• Instructions for the task: Write out the line that holds "You are a GUI" together with every line that follows it to the end of the material below, exactly. Omit the pictures.

• Material to process:
■ ■ ■ ■ ■
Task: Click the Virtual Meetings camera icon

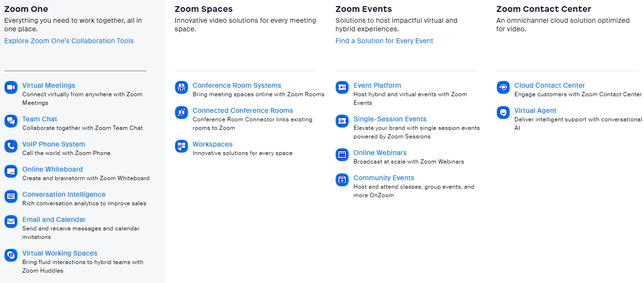Action: [x=10, y=87]
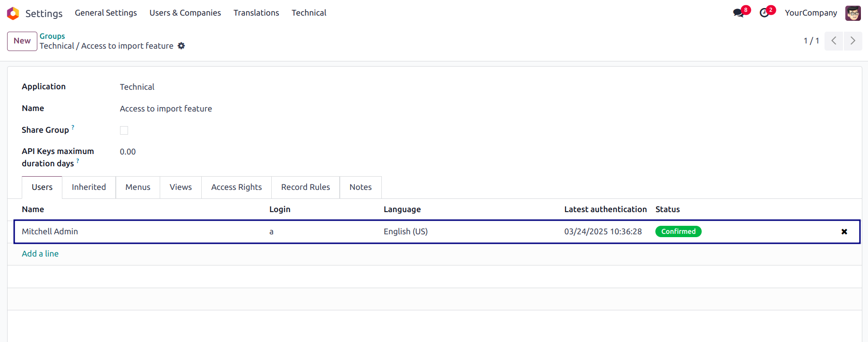Image resolution: width=868 pixels, height=342 pixels.
Task: Open the Users & Companies menu
Action: coord(185,13)
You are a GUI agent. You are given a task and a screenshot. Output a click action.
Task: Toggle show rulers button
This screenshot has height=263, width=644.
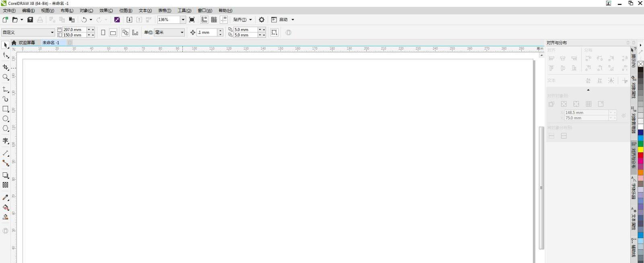204,20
■ ■ ■ ■ ■
• Expected answer:
You are a GUI agent. You are given a task and a screenshot. Output a click action.
Task: Toggle show rulers button
This screenshot has height=263, width=644.
204,20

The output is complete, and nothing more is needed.